I have a feeling, my issue is probably due to the fact my
identified folder is massive, which is probably causing the program to hang
frequently, due to writing to the massive files it contains.

Sven · October 2012

What do you call "hang" or "freeze"? Do you get a bugreport window or you just have a feeling that it freeze? Please provide more details.

doubleup · October 2012

No bugreport, but the actual 'progress' window, and the main GSA SER window will freeze, and if you click on it, it'll report 'not responding'. It freezes this way frequently, say every 20 seconds or so.
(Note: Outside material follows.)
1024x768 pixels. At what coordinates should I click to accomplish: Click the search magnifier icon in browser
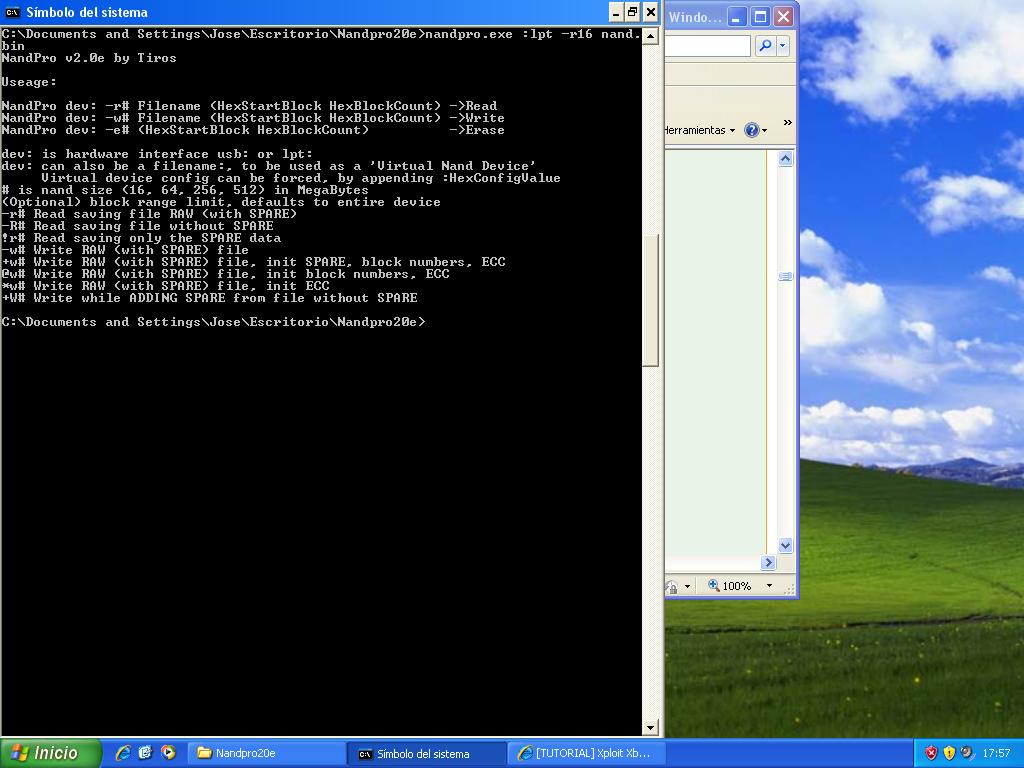[x=765, y=46]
During this time, it's meant to be importing and sorting, but this takes a very long time.

Sven, how would you best make use of the import and sort feature, bearing in mind the massive file sizes i've accumulated within the 'identified' folder? One being over 500Mb. Do you import and sort, then once this is complete, do a run, and then remove the files contained within the 'identified' folder, as successes and verified would have been sorted in their respective folders. Or do you leave the 'identified' folder alone, and continue to add to it. Surely this would slow importing and sorting in the future?

For me personally, it just seems that the import and sort process really seems to be struggling, and could be much easier. As an example, it's currently importing and sorting while posting, You'd expect it to constantly write to the files within the 'identified ' folder as it progresses through my imported file, which is only 100Mb, yet it hasn't written to any file within the folder in over 2 minutes.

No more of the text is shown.